• Exercise aim: Each line from the one containing "Minceur (173, 529)" to the end of the entries below must be restated exactly, and no other line should appear.

Dataset entries

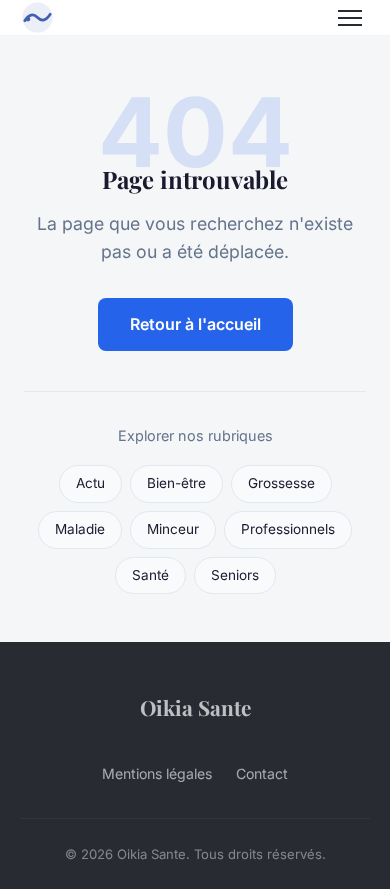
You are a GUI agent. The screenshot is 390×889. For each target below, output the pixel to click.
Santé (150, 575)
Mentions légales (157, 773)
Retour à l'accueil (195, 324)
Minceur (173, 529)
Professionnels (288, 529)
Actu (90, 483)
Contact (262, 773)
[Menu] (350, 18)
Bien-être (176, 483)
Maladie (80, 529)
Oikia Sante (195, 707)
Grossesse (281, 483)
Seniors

• Solution:
Minceur (173, 529)
Professionnels (288, 529)
Actu (90, 483)
Contact (262, 773)
[Menu] (350, 18)
Bien-être (176, 483)
Maladie (80, 529)
Oikia Sante (195, 707)
Grossesse (281, 483)
Seniors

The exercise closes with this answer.